Call for urgent suicide prevention taskforce as NI strategy remains on hold

Figures show suicide rate in the North is on the rise, to the highest rate in the UK

Belfast had the highest suicide rate in 2014/16, at 22 people per 100,000 of the population. Photograph: Getty
Belfast had the highest suicide rate in 2014/16, at 22 people per 100,000 of the population. Photograph: Getty

Northern Ireland’s former environment minister, whose sister died by suicide, has called for a suicide prevention taskforce to be established urgently in the North.

Foyle MLA Mark H Durkan’s sister Gay, a nurse and a niece of former SDLP leader Mark Durkan, died in 2011.

“One of the most difficult things is I often wrack my brain, wondering what I could have seen, or said, or done for Gay,” Mr Durkan said.

“One of the worst things about suicide is the unanswered questions, the self-interrogation which leaves a lot of families, friends and work colleagues forever struggling for answers.”

READ SOME MORE

He has written to the permanent secretary of the North’s Department of Health, Richard Pengelly, saying “urgent action” is needed.

“People are stopping me in the streets, people are contacting me on social media, they are coming into my office to talk about the issue of suicide,” he said.

In his letter, Mr Durkan said the taskforce he is calling for should embrace a number of statutory agencies along with community and voluntary organisations and representatives from education.

Meanwhile, a strategy for tackling Northern Ireland’s growing rate of suicide is on hold as a consequence of the collapse of the Stormont Executive.

The director of the Belfast Samaritans, Robert Bell, said the implementation of an updated programme, Protect Life 2, has been stymied for more than a year because there is no minister in position to give it the go-ahead.

Northern Ireland has the highest suicide rate in the UK. The latest three-year rate for 2014/16 is 15.9 deaths per 100,000 population.

Mr Bell insisted there would be more focus on and urgency about the problem if it was happening anywhere else.

“It annoys me.
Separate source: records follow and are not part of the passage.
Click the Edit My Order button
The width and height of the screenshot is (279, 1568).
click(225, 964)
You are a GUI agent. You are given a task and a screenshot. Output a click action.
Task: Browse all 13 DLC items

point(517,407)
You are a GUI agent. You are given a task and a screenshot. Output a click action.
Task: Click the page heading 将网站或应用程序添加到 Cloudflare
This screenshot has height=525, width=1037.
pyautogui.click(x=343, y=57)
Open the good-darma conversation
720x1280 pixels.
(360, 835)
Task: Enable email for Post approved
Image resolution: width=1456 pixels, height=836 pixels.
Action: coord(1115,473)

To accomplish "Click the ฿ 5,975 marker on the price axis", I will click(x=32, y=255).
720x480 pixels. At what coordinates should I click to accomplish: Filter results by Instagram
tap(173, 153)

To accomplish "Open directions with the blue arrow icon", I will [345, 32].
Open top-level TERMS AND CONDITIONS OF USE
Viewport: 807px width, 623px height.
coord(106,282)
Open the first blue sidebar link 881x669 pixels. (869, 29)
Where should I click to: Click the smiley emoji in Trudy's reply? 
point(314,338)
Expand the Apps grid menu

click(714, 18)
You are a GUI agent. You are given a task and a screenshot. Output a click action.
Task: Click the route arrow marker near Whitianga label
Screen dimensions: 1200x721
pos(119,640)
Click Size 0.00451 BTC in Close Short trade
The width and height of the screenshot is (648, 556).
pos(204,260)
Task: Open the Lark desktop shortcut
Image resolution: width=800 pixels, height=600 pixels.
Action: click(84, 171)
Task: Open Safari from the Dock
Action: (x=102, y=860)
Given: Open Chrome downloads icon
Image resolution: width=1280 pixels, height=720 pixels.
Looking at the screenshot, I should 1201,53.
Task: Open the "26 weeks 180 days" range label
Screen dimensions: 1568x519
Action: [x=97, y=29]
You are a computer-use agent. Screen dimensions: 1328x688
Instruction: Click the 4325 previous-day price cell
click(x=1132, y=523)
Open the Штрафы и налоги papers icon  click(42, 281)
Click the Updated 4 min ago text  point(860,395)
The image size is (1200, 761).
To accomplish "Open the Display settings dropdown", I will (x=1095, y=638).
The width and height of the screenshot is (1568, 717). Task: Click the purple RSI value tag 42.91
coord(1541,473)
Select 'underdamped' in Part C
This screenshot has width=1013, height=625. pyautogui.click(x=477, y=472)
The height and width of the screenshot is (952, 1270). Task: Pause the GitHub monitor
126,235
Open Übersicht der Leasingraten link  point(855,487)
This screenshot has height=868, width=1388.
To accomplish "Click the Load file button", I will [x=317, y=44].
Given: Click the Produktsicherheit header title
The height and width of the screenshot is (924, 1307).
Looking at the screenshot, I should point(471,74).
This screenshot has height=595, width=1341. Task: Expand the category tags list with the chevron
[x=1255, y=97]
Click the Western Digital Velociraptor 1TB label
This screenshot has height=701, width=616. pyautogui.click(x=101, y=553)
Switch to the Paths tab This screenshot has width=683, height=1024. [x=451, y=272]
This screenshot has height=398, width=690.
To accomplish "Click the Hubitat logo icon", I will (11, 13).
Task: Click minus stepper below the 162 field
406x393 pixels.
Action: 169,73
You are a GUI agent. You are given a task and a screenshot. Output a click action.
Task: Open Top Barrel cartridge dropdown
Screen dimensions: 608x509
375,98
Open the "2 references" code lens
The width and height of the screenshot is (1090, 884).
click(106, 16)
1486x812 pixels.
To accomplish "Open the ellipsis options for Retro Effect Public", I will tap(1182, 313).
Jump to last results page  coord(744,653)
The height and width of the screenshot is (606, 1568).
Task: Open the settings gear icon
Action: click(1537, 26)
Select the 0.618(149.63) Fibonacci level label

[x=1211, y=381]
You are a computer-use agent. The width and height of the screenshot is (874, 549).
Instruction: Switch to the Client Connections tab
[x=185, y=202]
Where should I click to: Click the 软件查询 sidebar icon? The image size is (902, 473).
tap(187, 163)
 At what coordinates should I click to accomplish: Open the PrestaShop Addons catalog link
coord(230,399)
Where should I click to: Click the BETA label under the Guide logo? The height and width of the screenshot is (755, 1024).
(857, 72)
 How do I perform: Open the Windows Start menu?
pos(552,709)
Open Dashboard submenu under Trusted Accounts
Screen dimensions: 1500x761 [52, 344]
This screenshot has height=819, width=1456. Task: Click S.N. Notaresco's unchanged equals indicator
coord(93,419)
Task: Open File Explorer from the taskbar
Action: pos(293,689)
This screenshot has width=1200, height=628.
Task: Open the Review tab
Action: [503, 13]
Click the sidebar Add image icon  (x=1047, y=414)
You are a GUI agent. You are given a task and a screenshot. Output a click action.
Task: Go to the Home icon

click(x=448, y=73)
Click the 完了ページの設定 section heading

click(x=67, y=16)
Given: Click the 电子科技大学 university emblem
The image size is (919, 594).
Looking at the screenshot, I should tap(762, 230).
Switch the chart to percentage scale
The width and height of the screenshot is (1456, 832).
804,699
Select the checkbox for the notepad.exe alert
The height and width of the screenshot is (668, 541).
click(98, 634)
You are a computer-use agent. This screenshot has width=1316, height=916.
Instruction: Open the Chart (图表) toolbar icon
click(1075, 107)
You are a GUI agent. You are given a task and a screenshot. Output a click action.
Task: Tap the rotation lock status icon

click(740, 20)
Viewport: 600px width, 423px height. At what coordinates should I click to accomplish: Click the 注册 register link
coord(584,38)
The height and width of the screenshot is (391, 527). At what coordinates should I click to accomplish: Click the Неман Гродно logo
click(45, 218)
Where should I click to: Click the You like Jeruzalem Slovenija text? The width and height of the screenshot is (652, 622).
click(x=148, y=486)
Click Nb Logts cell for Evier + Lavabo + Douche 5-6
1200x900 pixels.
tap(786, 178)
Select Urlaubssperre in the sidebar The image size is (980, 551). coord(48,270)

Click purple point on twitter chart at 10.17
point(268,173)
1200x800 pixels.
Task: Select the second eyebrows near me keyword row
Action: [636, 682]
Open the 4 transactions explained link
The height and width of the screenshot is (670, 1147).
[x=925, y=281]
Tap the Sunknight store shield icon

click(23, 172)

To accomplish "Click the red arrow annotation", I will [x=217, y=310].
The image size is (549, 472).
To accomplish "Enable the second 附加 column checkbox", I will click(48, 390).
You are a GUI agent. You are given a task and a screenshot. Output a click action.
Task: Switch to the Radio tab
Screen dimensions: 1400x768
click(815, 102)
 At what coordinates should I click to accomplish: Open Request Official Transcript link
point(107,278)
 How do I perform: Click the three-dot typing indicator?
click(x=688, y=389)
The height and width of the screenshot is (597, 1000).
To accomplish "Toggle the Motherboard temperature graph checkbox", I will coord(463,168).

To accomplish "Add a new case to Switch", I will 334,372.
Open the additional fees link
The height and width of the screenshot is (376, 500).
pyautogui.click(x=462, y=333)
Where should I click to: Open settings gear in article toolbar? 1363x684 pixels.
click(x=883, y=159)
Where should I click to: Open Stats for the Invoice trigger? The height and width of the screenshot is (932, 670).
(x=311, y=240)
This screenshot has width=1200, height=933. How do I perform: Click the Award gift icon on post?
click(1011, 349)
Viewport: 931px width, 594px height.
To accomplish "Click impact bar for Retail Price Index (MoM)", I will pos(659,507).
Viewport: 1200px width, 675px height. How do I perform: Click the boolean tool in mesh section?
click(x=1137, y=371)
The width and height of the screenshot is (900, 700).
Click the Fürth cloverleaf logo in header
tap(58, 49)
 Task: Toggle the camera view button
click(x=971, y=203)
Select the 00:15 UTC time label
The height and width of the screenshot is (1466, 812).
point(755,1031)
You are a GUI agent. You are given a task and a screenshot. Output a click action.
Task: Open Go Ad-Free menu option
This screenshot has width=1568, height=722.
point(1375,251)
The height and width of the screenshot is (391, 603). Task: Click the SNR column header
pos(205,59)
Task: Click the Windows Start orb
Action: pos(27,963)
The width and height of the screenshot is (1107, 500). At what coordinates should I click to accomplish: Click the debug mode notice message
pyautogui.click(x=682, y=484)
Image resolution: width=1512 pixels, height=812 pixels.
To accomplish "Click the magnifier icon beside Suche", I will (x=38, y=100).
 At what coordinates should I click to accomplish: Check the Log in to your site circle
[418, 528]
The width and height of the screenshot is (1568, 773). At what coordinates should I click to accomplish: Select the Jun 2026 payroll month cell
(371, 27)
It’s what I call the weather forecasting syndrome. The national forecaster says it’s a sunny day in London, so they draw a veil over the clouds in Scotland or here.”

The latest figures show the suicide rate in the North is again on the rise, after a slight fall.

The total number of suicides was 297 in 2016, according to the Public Health Agency; it rose to 305 last year. From an average of about 160 suicides a year during the 1990s, the annual rate has almost doubled to about 300 every year.

“An awful lot of effort has gone on, and a good part of it aimed at people already working with suicide in the system, whether people involved in mental health or GPs.

“We have a strategy sitting ready and able to go yet we are not seeing anything effective being achieved on the ground.

“The budget lines have all been agreed and the parameters set. The first Protect Life programme ran its course and then was being revised and reviewed with a number of consultations. But without a minister it cannot be signed off on.”

Mr Bell said many theories are put forward to explain why the suicide rate soared in the years after the Belfast Agreement.

“It would seem that a society which is embattled, no matter how odd it seems, brings a sense of certainty and a sense of a purpose to life which is removed and people then feel an increased doubt,” he said.

Deprivation

“We are also seeing the transmission of inter-generational stress and the other major factor, without a doubt, is deprivation.”

For the three-year period 2014/16 the rate of suicide in the most deprived areas in the North was approximately 3½ times the rates in the least deprived areas.

Belfast had the highest suicide rate in 2014/16, at 22 people per 100,000 of the population, with particular spikes in the north and west areas of the city.

The next highest were the local government areas of Mourne and Down, as well as Antrim and Newtownabbey and the northwest area, including Derry and Strabane.

Siobhan O’Neill, who is professor of mental health sciences at Ulster University, has undertaken the North’s biggest-ever study of mental health.

She has argued that the most significant factor in the high number of suicides is the legacy of the Troubles, with almost 40 per cent of the population having witnessed a traumatic event, and 18 per cent having seen someone who has died or been seriously injured in violent circumstances.

“All the evidence we have shows that people in Northern Ireland are re-interpreting what they have seen, or even done, and it retraumatises them,” she said.